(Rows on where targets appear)
-*-

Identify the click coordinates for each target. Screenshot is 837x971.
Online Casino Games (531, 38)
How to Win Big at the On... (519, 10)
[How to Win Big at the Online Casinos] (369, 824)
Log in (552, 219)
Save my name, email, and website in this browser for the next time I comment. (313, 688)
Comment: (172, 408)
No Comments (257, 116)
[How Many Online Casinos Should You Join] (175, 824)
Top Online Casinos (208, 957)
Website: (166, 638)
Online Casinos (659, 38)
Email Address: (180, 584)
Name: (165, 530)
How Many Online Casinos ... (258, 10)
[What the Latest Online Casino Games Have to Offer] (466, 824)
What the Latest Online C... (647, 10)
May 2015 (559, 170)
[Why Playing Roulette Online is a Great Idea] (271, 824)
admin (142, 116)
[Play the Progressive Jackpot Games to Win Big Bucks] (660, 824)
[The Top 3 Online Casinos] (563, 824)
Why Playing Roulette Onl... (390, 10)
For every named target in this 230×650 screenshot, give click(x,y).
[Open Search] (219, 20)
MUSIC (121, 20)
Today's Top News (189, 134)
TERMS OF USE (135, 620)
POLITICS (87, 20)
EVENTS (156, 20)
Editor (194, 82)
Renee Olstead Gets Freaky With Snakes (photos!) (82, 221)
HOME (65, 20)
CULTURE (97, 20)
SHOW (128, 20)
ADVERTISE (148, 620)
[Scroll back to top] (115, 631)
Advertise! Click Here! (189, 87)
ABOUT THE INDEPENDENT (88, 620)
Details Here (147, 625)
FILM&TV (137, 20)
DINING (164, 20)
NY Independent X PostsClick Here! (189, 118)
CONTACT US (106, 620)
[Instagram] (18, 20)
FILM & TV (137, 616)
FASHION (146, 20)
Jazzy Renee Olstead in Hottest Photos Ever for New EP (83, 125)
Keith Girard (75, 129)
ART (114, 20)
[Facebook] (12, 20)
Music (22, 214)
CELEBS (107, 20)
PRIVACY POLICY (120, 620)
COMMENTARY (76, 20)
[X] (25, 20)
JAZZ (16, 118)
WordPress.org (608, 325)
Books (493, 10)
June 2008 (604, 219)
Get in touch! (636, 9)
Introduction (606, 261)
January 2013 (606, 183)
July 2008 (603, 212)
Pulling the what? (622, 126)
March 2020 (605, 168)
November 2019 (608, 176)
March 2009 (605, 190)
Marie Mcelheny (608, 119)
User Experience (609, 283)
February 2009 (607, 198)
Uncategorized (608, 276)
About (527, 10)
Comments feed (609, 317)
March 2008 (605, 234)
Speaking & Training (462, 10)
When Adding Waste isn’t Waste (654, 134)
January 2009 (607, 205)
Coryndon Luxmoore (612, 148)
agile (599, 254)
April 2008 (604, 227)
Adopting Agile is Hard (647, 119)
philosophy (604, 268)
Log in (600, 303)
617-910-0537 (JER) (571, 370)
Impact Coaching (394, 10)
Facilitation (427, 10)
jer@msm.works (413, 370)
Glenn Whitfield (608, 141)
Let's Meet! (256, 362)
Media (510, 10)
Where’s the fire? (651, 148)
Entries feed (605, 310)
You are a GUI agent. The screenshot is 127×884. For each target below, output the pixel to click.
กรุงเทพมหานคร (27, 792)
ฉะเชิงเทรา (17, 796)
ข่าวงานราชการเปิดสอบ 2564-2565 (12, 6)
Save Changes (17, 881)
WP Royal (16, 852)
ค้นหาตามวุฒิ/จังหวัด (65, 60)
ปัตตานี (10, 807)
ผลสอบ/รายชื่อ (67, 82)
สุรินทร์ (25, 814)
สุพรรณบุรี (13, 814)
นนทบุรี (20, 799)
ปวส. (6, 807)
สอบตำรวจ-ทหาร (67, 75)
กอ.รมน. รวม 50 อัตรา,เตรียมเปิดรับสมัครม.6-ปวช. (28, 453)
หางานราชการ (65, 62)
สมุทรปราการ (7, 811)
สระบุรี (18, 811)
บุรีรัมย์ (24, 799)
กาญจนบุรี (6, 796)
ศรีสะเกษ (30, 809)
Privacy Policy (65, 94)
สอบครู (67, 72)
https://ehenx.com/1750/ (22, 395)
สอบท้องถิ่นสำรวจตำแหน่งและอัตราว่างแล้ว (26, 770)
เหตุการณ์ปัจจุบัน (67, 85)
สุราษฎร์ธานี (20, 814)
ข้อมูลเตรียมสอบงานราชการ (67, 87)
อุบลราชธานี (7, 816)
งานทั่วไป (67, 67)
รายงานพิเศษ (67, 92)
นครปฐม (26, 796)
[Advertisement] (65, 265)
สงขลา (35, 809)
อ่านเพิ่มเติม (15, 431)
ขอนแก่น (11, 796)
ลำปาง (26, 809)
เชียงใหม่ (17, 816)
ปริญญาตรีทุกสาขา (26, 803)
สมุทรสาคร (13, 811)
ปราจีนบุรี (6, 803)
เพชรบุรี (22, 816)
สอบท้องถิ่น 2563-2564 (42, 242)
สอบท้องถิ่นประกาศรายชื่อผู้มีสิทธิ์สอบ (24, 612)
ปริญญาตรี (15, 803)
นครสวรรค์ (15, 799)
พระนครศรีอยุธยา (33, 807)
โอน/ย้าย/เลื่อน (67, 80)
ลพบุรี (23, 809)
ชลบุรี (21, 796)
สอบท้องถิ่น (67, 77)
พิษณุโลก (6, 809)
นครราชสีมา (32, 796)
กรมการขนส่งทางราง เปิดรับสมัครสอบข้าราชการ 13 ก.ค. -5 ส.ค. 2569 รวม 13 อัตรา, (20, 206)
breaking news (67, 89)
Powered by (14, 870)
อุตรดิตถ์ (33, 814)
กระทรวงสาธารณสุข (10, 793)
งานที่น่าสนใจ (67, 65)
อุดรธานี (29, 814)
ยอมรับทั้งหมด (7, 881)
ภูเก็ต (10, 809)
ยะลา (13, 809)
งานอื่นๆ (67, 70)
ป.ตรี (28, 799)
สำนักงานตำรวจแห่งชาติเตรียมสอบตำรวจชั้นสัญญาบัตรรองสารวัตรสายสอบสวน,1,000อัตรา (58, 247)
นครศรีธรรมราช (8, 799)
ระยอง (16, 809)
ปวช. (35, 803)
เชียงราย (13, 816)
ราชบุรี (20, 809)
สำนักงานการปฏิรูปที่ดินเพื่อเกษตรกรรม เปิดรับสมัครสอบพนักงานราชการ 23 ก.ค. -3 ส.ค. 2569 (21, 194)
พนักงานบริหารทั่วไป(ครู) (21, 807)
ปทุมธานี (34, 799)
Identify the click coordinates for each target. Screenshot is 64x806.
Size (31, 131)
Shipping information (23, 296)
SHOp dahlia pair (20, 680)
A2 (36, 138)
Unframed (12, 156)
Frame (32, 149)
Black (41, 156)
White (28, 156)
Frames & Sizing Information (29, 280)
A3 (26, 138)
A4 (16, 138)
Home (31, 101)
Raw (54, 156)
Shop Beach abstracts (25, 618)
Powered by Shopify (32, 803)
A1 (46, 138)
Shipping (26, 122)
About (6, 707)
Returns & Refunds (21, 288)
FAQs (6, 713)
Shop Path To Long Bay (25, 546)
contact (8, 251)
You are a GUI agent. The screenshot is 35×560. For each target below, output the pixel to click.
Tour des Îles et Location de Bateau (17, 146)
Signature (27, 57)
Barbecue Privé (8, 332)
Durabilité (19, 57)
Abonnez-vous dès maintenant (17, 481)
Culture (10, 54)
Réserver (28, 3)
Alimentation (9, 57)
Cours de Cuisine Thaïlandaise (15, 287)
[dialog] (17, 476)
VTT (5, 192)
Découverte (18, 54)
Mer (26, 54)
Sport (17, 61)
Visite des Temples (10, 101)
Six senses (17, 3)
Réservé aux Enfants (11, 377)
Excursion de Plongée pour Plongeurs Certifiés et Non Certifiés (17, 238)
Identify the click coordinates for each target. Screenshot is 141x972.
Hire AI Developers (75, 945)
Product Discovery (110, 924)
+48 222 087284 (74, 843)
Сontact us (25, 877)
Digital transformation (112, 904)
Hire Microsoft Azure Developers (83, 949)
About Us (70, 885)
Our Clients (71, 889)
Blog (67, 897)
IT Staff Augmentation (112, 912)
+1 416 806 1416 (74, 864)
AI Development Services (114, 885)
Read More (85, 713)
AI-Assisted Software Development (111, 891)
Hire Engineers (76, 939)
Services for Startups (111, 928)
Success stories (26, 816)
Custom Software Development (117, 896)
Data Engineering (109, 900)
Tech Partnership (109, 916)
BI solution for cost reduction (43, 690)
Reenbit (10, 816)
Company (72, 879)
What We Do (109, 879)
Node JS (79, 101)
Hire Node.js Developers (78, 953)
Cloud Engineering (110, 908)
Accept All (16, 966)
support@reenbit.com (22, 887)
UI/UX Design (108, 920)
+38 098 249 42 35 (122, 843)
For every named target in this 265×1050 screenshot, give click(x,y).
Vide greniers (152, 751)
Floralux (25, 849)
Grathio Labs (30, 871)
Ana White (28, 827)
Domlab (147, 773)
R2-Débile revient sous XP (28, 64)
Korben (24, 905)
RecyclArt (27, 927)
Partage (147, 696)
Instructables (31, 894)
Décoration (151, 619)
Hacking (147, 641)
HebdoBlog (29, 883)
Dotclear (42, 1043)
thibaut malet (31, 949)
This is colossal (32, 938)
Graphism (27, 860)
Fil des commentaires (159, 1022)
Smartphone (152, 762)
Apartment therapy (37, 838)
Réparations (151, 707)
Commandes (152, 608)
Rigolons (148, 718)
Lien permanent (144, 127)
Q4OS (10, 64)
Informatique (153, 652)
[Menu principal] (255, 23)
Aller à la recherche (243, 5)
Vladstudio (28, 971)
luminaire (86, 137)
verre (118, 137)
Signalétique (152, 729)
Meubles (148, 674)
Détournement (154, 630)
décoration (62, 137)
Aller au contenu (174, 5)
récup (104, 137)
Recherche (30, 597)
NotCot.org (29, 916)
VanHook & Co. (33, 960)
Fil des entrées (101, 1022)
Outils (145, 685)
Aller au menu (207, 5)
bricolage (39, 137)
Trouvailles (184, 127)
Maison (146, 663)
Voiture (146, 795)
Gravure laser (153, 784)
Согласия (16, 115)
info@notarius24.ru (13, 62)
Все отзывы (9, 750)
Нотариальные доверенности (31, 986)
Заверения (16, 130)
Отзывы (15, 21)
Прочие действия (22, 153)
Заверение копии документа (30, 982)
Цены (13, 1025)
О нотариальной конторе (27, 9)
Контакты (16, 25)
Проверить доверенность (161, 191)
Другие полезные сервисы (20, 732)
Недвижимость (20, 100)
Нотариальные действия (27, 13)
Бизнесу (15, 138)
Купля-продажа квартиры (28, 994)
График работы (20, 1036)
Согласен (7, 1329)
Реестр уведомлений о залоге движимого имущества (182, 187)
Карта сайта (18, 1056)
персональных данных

-*-

Quote the data word for word, starting at its first line and ending with the line that contains "[How Many Online".

**Exercise output**
Identify the click coordinates for each target. Screenshot is 837x971.
Online Casino Games (531, 38)
How to Win Big at the On... (519, 10)
[How to Win Big at the Online Casinos] (369, 824)
Log in (552, 219)
Save my name, email, and website in this browser for the next time I comment. (313, 688)
Comment: (172, 408)
No Comments (257, 116)
[How Many Online Casinos Should You Join] (175, 824)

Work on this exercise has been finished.